Work required: From the listing below, extract every line in which the word "Focus" appears.
Data records: Begin
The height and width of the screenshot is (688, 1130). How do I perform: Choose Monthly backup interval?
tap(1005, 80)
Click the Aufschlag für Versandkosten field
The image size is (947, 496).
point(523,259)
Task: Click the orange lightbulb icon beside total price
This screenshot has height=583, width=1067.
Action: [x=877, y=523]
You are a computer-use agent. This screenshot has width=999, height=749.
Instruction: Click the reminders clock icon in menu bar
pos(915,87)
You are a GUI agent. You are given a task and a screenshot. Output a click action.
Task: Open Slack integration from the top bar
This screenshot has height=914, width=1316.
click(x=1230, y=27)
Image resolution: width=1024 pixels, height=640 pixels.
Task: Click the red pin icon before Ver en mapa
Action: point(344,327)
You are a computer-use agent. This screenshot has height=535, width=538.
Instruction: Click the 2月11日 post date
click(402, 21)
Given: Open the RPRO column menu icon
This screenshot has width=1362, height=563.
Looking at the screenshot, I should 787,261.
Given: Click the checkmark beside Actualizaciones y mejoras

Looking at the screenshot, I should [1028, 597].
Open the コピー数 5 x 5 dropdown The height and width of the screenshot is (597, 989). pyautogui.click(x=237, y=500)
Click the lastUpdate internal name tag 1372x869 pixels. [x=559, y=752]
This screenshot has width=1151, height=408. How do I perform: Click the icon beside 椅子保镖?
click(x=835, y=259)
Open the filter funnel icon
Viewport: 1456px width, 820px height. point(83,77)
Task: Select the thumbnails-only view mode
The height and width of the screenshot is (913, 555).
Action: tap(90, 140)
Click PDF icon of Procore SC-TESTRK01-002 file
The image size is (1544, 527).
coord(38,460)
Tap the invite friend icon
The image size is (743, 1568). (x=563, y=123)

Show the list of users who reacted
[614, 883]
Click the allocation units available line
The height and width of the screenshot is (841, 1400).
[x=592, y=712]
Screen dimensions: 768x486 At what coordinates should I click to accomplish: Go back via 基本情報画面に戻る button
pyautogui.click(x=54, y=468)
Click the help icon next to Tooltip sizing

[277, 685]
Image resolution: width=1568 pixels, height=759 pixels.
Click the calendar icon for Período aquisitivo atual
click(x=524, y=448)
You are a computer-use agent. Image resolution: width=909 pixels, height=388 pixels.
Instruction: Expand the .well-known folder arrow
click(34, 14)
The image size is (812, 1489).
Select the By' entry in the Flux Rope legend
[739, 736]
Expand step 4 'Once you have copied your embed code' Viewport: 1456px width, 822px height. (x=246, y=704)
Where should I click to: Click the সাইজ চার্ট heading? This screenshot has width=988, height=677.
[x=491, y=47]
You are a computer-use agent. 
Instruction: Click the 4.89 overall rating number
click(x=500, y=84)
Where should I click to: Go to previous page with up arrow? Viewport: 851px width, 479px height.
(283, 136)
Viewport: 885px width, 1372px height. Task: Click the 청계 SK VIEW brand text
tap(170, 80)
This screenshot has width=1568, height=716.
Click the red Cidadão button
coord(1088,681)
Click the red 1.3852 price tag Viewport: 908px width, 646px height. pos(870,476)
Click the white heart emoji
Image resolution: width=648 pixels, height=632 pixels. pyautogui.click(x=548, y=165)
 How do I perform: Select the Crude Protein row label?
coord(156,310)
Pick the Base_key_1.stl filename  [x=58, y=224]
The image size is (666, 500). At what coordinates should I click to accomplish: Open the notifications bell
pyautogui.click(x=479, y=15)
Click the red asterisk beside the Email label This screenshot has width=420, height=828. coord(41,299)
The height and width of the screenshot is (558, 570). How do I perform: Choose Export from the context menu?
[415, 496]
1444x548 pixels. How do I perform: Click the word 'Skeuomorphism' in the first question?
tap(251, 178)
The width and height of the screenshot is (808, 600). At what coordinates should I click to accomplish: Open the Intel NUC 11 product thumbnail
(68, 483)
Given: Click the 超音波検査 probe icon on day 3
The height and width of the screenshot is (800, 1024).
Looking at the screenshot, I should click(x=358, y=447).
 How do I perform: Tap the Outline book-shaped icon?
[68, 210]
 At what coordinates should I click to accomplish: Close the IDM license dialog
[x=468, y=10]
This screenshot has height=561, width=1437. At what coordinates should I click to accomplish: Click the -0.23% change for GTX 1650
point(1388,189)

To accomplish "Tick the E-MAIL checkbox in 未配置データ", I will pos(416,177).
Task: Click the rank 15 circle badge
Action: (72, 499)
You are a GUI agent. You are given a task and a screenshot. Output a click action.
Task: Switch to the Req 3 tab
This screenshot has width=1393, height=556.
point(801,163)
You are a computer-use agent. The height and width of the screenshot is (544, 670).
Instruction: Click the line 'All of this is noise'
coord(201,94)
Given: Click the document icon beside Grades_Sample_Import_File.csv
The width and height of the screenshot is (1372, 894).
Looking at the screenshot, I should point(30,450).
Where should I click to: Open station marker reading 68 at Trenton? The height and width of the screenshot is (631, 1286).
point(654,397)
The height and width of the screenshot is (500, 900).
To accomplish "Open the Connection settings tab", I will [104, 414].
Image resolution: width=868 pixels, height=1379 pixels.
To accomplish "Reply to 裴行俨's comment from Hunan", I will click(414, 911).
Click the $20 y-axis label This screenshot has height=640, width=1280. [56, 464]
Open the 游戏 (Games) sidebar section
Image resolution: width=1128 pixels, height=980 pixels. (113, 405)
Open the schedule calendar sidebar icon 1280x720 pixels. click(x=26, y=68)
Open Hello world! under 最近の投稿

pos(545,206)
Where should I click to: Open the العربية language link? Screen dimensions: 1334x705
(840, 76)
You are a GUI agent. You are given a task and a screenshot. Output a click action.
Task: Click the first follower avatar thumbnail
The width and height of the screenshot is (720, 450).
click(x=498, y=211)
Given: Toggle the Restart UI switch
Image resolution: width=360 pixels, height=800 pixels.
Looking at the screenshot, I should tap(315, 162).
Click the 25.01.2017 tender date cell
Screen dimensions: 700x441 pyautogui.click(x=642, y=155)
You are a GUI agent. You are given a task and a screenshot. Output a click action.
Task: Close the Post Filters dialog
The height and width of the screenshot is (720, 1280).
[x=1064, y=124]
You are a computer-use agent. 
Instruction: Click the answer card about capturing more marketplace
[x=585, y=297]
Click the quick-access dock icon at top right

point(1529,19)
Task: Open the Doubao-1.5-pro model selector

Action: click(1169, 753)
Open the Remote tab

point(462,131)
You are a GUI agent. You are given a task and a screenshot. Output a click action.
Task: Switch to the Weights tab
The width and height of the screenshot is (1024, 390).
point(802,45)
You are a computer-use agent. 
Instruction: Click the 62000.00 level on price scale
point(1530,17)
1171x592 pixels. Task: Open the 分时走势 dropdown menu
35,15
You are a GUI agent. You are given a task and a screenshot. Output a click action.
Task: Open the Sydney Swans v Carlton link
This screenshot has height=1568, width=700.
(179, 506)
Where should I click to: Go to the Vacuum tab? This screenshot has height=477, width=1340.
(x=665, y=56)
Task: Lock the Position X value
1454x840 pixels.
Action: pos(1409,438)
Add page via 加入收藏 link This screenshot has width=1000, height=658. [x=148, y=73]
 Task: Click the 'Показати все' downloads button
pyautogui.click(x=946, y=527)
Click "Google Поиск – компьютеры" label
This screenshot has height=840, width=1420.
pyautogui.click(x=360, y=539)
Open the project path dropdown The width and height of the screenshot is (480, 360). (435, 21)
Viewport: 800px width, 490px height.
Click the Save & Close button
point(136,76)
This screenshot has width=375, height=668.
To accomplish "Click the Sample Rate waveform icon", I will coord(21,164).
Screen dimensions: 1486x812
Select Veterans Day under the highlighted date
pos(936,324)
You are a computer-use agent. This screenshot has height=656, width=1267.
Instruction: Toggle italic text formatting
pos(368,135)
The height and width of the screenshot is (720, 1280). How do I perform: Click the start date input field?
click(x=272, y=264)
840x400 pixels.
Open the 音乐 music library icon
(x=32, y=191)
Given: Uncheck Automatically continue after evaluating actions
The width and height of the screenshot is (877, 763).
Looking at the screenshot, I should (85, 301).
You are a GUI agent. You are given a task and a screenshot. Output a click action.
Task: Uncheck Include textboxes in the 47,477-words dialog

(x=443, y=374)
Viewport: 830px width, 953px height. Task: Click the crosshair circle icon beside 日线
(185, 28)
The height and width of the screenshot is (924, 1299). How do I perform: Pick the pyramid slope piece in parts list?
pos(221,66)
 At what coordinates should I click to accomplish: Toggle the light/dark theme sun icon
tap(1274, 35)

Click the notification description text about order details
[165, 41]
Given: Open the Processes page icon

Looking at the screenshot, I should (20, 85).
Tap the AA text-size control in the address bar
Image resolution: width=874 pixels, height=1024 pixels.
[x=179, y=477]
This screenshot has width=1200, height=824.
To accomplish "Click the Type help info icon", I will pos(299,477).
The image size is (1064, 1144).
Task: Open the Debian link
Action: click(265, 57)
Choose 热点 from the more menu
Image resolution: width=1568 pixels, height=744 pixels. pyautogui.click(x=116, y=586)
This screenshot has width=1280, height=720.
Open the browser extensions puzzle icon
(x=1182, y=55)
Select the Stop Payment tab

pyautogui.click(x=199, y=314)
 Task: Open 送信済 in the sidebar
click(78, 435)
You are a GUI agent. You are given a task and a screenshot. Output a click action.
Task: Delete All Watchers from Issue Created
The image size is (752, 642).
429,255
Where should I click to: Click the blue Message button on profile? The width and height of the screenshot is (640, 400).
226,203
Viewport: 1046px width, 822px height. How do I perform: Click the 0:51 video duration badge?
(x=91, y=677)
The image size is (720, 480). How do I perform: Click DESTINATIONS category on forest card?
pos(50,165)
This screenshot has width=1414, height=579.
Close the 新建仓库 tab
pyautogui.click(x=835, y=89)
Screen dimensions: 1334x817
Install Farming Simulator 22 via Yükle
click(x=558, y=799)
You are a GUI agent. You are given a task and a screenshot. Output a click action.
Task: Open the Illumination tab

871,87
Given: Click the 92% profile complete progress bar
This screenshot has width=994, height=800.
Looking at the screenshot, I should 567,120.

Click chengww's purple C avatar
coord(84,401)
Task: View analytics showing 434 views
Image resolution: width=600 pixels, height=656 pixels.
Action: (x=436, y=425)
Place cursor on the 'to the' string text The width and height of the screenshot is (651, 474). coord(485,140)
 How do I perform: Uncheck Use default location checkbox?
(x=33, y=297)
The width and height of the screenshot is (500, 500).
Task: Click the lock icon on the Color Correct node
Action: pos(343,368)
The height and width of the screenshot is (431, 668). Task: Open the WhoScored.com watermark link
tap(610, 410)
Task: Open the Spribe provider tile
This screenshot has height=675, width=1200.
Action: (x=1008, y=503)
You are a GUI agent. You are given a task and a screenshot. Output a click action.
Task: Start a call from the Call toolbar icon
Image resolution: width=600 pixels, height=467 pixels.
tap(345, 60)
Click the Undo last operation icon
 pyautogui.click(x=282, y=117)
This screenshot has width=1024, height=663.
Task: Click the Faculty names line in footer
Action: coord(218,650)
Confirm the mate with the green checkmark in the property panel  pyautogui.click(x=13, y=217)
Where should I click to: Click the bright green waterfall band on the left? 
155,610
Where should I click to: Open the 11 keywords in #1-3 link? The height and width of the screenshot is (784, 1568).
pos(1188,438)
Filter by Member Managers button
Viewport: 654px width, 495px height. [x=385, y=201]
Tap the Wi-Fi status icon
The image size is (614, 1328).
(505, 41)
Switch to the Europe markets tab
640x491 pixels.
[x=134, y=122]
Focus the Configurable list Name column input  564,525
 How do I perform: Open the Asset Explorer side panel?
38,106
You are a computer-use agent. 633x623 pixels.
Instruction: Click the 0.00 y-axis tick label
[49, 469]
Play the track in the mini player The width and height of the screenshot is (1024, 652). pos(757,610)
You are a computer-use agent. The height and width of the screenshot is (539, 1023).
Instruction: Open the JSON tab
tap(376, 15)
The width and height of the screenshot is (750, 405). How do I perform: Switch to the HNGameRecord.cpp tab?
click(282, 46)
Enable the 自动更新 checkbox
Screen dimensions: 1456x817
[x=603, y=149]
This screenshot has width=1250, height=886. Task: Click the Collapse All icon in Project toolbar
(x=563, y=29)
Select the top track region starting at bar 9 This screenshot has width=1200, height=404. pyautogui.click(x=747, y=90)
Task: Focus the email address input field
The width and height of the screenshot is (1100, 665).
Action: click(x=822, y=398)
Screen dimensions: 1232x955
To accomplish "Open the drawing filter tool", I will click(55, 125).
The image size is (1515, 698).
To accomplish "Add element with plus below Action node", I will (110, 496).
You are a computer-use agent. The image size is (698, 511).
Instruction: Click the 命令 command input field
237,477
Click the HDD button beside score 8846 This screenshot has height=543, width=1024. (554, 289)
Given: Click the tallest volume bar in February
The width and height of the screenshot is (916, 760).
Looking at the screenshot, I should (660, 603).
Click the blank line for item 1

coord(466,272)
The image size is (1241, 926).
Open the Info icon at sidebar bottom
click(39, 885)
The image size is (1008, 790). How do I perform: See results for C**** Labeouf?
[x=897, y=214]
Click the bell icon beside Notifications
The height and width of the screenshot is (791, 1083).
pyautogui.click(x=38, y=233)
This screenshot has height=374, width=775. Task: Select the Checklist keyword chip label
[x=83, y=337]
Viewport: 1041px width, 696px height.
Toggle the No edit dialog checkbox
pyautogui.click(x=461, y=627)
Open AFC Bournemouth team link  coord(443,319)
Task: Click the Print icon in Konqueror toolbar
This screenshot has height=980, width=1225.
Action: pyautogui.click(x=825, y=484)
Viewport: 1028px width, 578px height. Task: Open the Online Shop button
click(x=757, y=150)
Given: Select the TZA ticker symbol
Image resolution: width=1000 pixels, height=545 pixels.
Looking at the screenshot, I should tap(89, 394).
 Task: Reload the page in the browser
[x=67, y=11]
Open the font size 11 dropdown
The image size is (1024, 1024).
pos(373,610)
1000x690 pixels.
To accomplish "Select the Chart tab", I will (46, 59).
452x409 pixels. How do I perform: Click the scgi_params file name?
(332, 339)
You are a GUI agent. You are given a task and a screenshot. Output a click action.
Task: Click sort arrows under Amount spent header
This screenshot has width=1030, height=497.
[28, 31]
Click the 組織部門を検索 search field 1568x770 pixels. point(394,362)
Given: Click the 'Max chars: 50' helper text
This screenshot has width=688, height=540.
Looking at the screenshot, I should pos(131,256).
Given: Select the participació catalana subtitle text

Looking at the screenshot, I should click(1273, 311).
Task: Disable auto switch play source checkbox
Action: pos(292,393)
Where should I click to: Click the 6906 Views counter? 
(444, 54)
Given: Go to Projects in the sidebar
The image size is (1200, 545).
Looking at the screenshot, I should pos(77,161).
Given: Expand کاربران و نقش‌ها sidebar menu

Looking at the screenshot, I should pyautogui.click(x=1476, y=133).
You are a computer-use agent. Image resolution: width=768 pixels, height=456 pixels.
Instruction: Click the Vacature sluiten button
Data records: End
Solved exercise:
Focus the Configurable list Name column input  564,525
Task: Focus the email address input field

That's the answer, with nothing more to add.